2. =THE GRAMMAR OF NOUNS.=--In the very oldest English--or, as it is
commonly called, _Anglo-Saxon_--nouns were declined in different ways,
and had several declensions, just as German and Latin have. Each of
these declensions had four cases. Nowadays we have only one declension
and only one inflection for the cases of nouns. That one inflection is
=’s= for the possessive case. The following is an example of an old

Declension of =EAGE=, the eye.

                _Sing._       _Plur._
  _Nom._      Eage (eye).     Eagan.
  _Pos._      Eag-an (of).    Eag-ena.
  _Dat._      Eag-an (to).    Eag-am.
  _Obj._      Eage.           Eagan.

Again, in this English, gender did not follow sex, but was poetic and
fantastic. _Tongue_ and _week_ were feminine nouns, as they still are in
modern German; _star_ and _sea_, masculine; _wife_ and _child_,
neuter.--In old English there were a great many plural endings, as =-as=,
=-an=, =-u=, =-a=, =-o=. After the Norman Conquest they were greatly reduced,
=-es= or =-s= being now the ordinary ending, =-en= being exceptional.

3. =THE GRAMMAR OF ADJECTIVES.=--Adjectives had also cases. Adjectives had
four cases, three genders, and two numbers. Now we say _good_ for all
cases, genders, and numbers. In the fourteenth century the only ending
which adjectives possessed was =e= for the plural. Thus Chaucer
(1340-1400) writes of the little birds:

    And _smalë_ fowlës maken melodie.

4. =GRAMMAR OF DEFINITE ARTICLE.=--This article was declined like an
adjective, in three different genders. Now it has no inflections at all.
It has still, however, a clear and distinct memory of one case, which
survives in such phrases as, ‘The more, the merrier.’ This sentence
might be written, ‘þŷ more, þŷ merrier.’ That is to say, ‘By that more,
by that merrier.’ The measure of the increase of the company is the
measure of the increase of the merriment.

5. =GRAMMAR OF THE PERSONAL PRONOUN.=--The personal pronoun was also
highly inflected in the oldest English; and the two personal pronouns of
the first and second persons possessed this remarkable peculiarity, that
it had three numbers, singular, dual, and plural. The dual form stood
for _We two_ and for _You two_; and, if we cared to trouble ourselves
nowadays with a host of inflections, these would certainly be very

All this is now very much changed. The dual number is completely gone;
the use of _thou_, except in religious compositions, has been given up,
and the true possessive of _it_, which is =his=, has given place to the
incorrect form _its_. The possessive _its_ is very seldom found in
Shakspeare, and there is only one instance of it in our present
translation of the Bible: ‘That which groweth of its own accord of thy
harvest thou shalt not reap’ (Lev. xxv. 5). But another reading is, ‘of
it own accord.’

6. =GRAMMAR OF VERBS.=--The verb possessed also, in the oldest times,
before the language was at all influenced by Norman-French, a large
number of inflections. At the present time a verb has only five
inflections; but, if it belongs to the strong conjugation, it may have
six. Let us look at the old verb _niman_, to take, which still survives
in our adjective _nimble_, which means _quick at taking_.

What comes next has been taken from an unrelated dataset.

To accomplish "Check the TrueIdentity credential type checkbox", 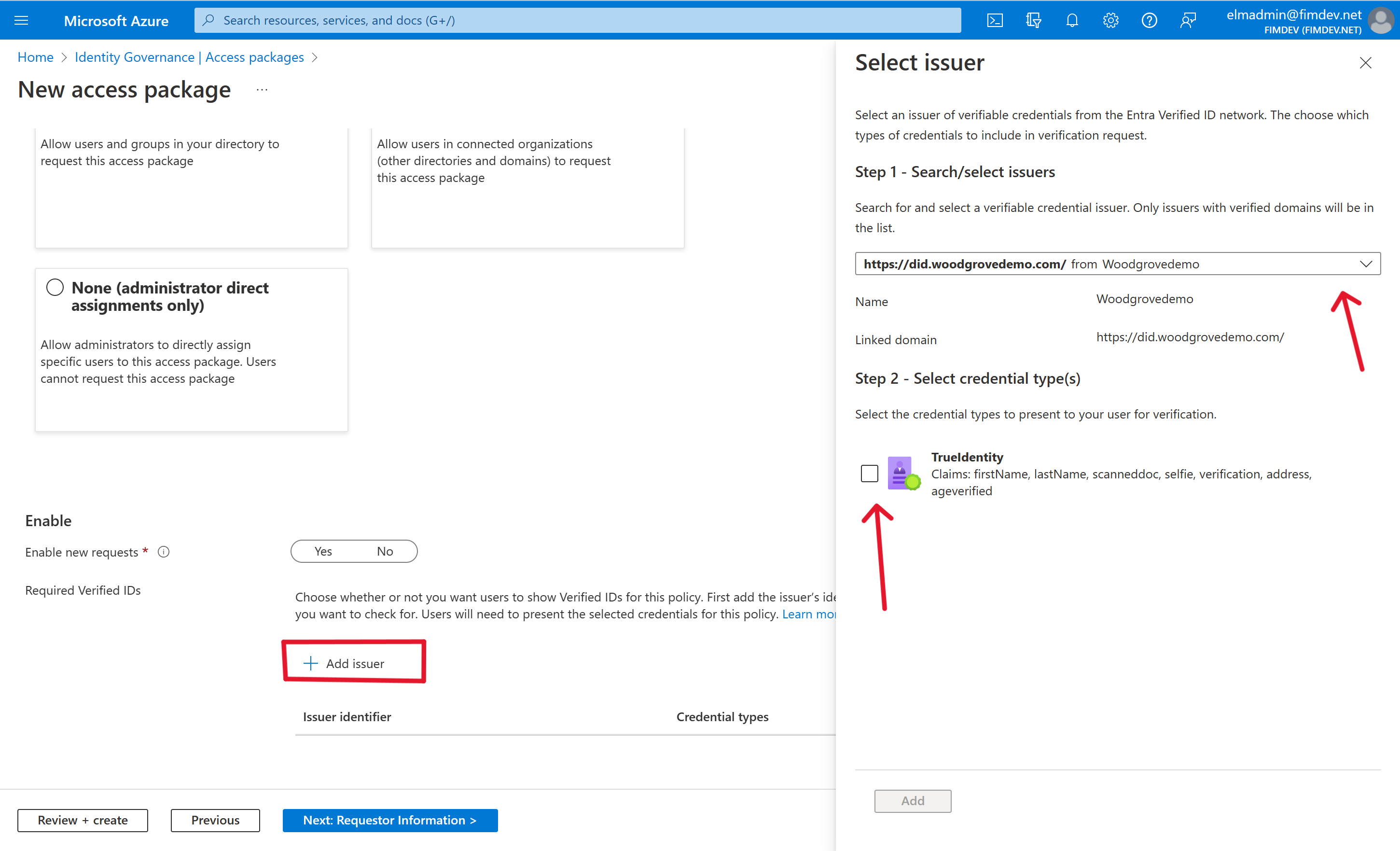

The chief tenses of =niman= were inflected as follows:


     _Sing._      _Plural._
  1. nime.        nimath.
  2. nimest.      nimath.
  3. nimeth.      nimath.


     _Sing._      _Plural._
  1. nám.         námon.
  2. náme.        námon.
  3. nám.         námon.

Of all the inflections in the above, only two still remain, _st_ in the
second person singular, and _th_ in the third person; and even these two
inflections are nowadays hardly used at all.

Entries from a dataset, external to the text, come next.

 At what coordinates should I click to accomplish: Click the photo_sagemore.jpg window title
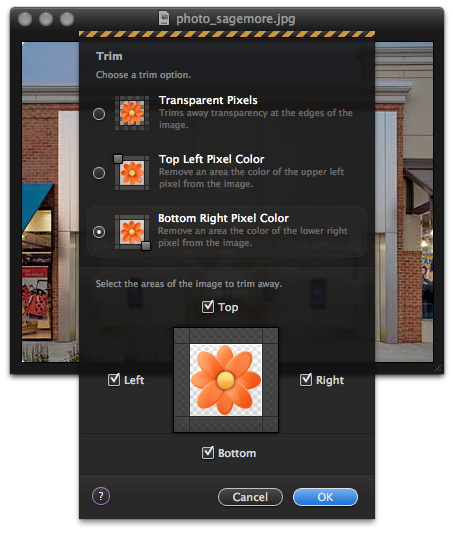(x=236, y=19)
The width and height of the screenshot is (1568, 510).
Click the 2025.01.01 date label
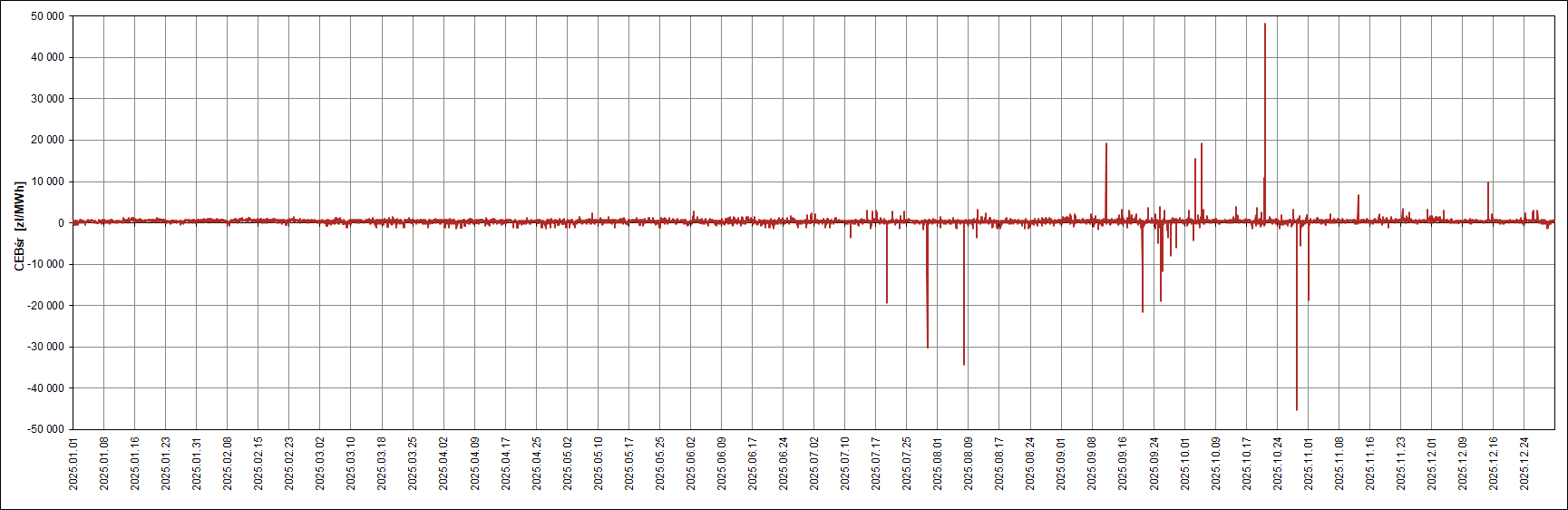pos(73,463)
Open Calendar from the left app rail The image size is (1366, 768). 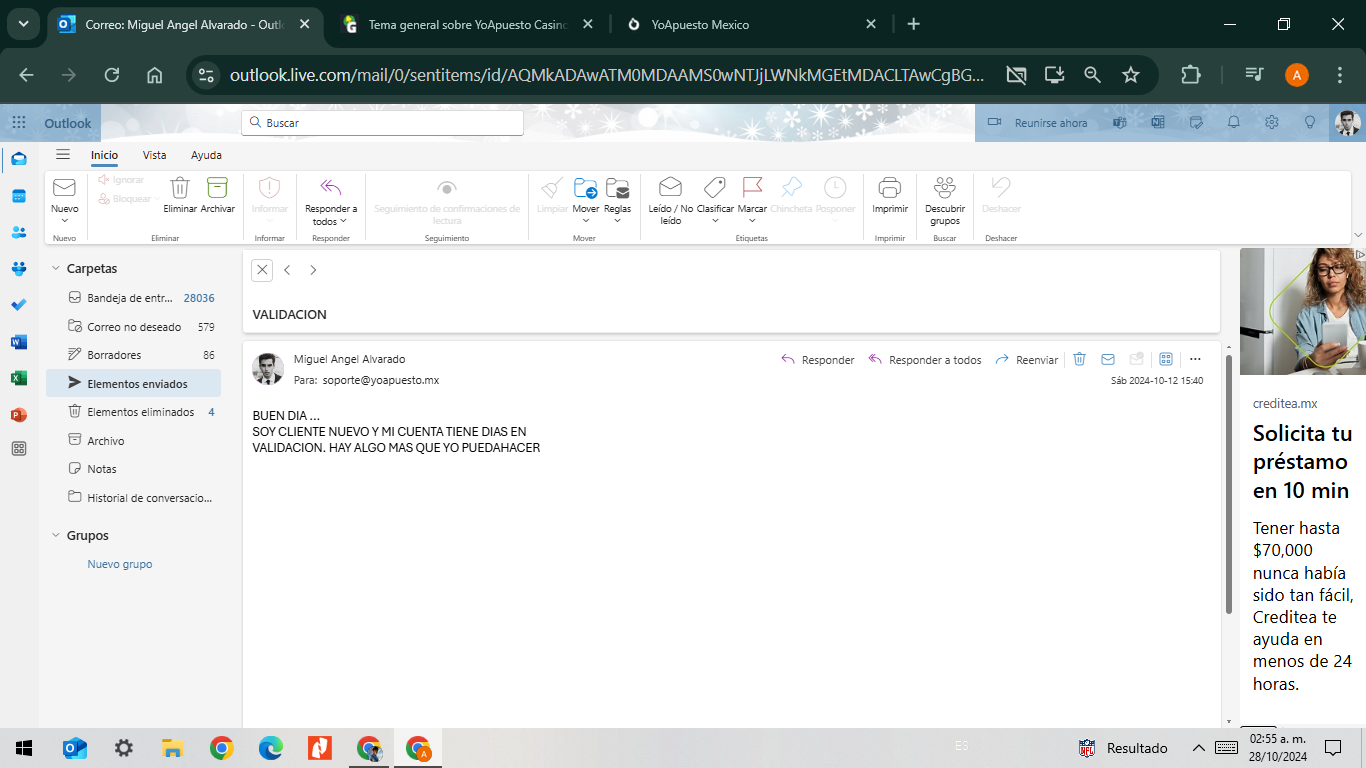(19, 196)
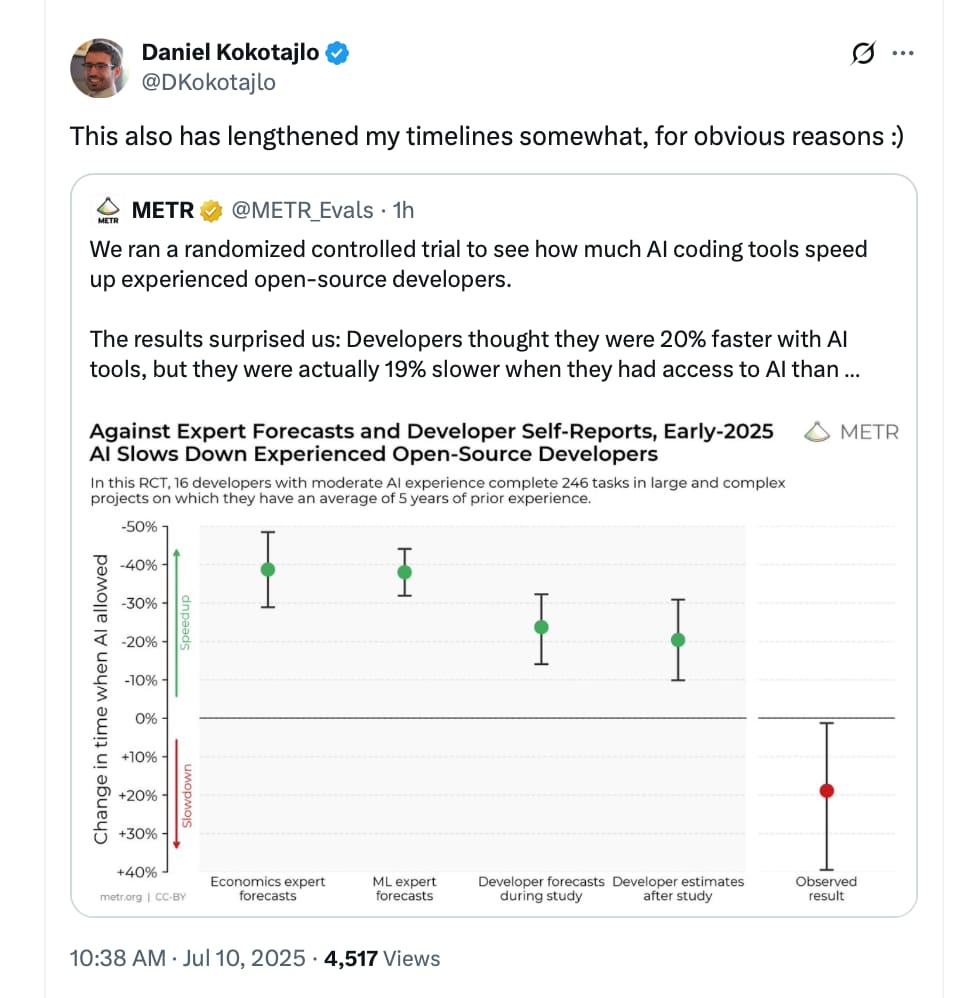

7. =FRAGMENTS OF NOUN INFLECTIONS.=--Although our language, in the course
of its history, has lost almost all of its inflections, there still
remain, here and there, in our grammar, fragments of inflections which
are often curiously disguised, and therefore difficult to recognise.
Thus, at first sight, it is not easy to see that _vixen_ is the feminine
of _fox_. But _vixen_ is simply the same as _fixen_, or _fyxen_, and it
was one of the laws of Anglo-Saxon vowel-change that _o_ became _y_. It
was very usual to make the plural of nouns in _en_. Thus we said
_shoon_, _hosen_, _tren_, _been_ (for _bees_), _toon_ (for _toes_),
_flon_ (for _arrows_), and _fleen_ (for _fleas_). But, of all these and
other similar plurals, we now possess only one--_oxen_. The plurals
_children_ and _brethren_ are really double plurals. The oldest plurals
were _cildru_, afterwards _childer_; and _brether_. It was then
forgotten that these were real plurals, and an _en_ was added.

8. =FRAGMENTS OF ADJECTIVE INFLECTIONS.=--We have the comparative _rather_
(rightly pronounced in Ireland rayther); but we have no _rathe_ or
_rathest_. An old writer, speaking of a star, says: ‘It rose rather and
rather (earlier).’ =Nighest= becomes _next_; because the =g + s= is equal to
an =x=. So there was in our country an old proverb, ‘When bale is hext,
bone is next’--that is, ‘When evil is highest, boon is nighest.’ _Over_
is now only used as a preposition. But it is really the comparative
degree of the old adjective _ov_, which is a form of _up_ or _off_.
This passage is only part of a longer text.